View security settings and revoke access
This feature is not available in the legacy free edition of Google Apps.
The security settings on a user profile gives you the ability to evaluate and alter that user's security settings. In particular, you may:
- Determine if 2-step verification is in use
- Examine the user's password strength
- View and revoke application-specific passwords
- View and revoke authorized access to Google account information
- Temporarily disable the Login Challenge
To access the user Security settings:
- Sign in to the Google Admin console.
- Find the user account.
- Click the row for the user account to display the user information page.
- Click Security. Use the following features to check and enhance the user's security settings.
Determine whether the user has enabled 2-step verification at the top.

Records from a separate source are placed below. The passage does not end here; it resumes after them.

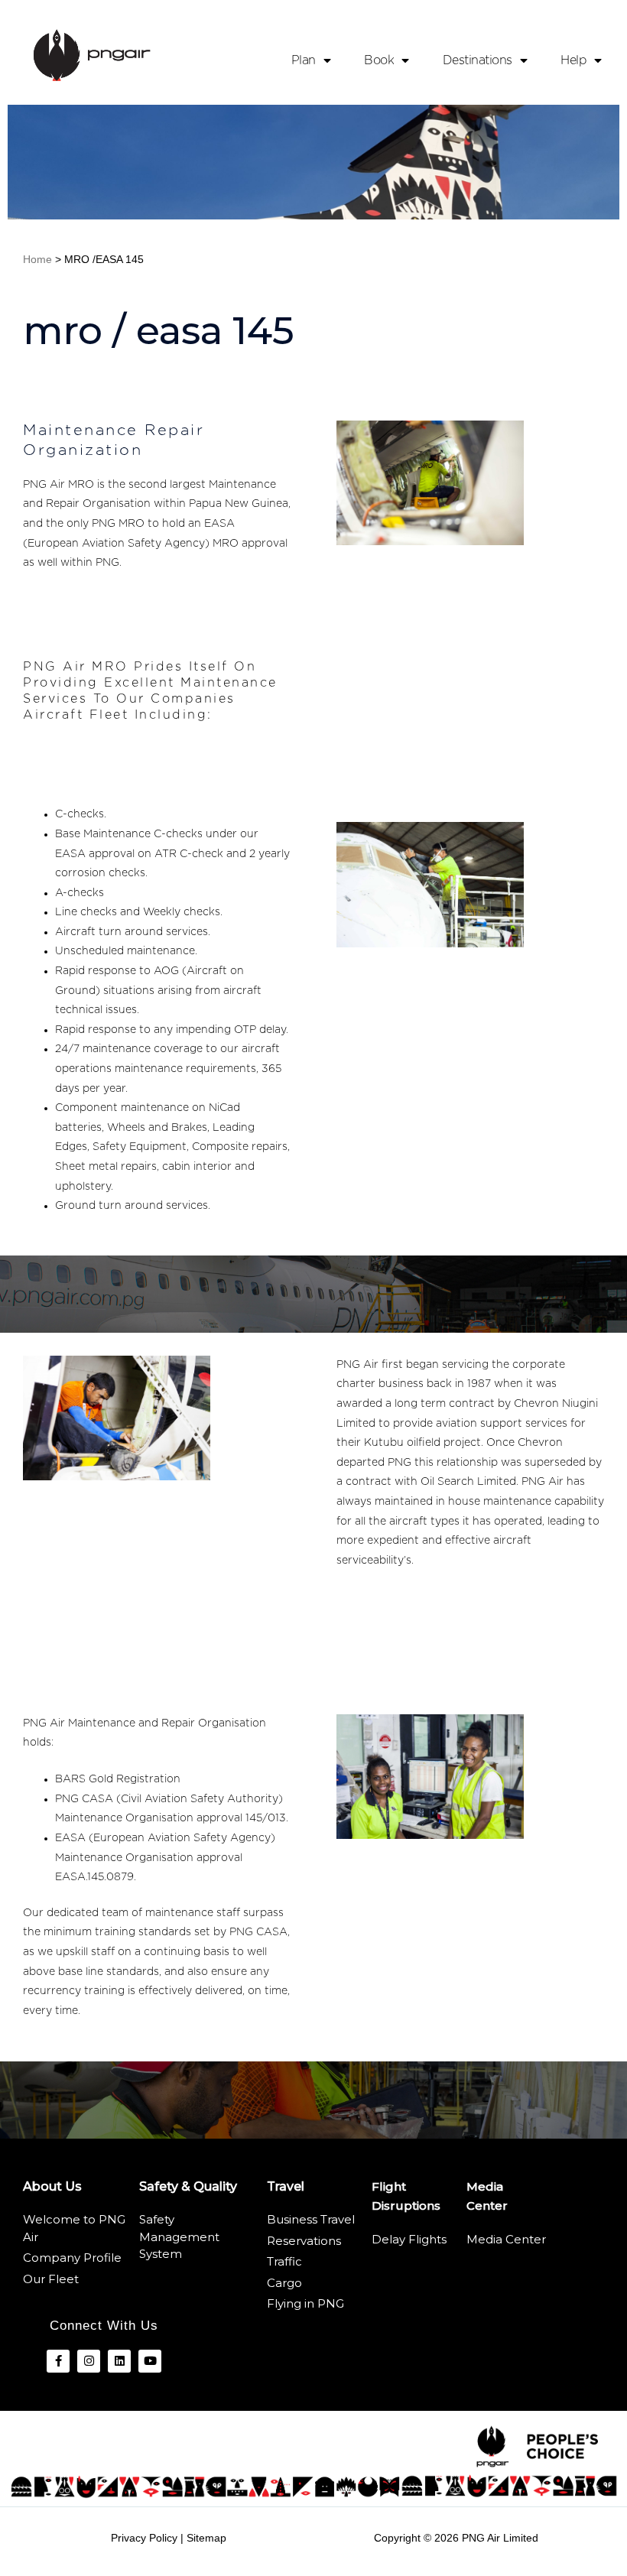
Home (37, 259)
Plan (303, 60)
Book (379, 60)
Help (573, 60)
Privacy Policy (144, 2538)
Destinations (477, 60)
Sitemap (206, 2538)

You may disable 2-step verification for the user by clicking Turn off 2-step verification.
If 2-step verification is enabled, the user's backup verification codes are also available and can be displayed by clicking Show backup verification codes. See Signing in using backup codes to help users with these codes.

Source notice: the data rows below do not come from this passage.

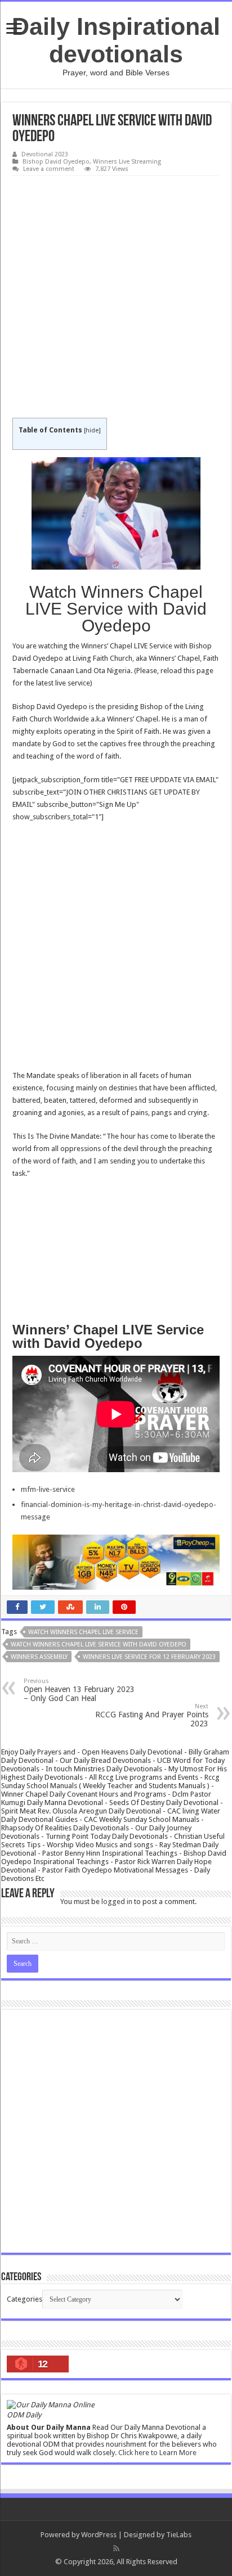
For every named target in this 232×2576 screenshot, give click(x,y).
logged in (116, 1901)
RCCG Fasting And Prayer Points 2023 (151, 1715)
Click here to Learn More (157, 2452)
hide (92, 430)
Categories (24, 2299)
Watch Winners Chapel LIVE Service (83, 1632)
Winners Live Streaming (127, 161)
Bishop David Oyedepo (56, 161)
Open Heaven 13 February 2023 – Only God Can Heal (79, 1690)
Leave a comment (48, 169)
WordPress (99, 2534)
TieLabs (178, 2534)
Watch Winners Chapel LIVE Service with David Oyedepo (98, 1644)
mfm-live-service (48, 1489)
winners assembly (39, 1657)
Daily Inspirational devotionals (116, 40)
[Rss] (116, 2548)
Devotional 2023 (44, 154)
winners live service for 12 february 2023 (149, 1657)
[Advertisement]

Examine the password strength of the user. See Password strength indicators for instructions on changing password requirements.
View the application-specific passwords created by the user. See Signing in using application-specific passwords to help users with these passwords.
Click Revoke next to any password to remove it. Click OK in the pop-up window to confirm the removal.
View the third-party services that have been granted access to the user's Google account. See How authorized access works to understand how this authorization is enabled.
The column for Service identifies what applications your users have granted access to their Google Apps data. The column for Scope of access is the list of user data that an app can access, including, but not limited to, your user’s contacts, calendar, mail, or groups.
Click Revoke next to any service to remove that authorization. Note you may only revoke service access after it's been granted. You can't pre-emptively block users from granting access to certain apps. See Revoking application-specific passwords to help users remove their own passwords.
Click OK in the pop-up window to confirm the removal.
Temporarily disable Login Challenge
If we detect that an unauthorized person is attempting to access a user's account, we present them with a Login Challenge before they can sign in. We ask the user to verify their identity either by sending an SMS with a verification code to their phone or some other challenge that only the authorized user can resolve before we grant access to their account.
Click Disable Login Challenge to disable this login challenge if the authorized user cannot verify their identity.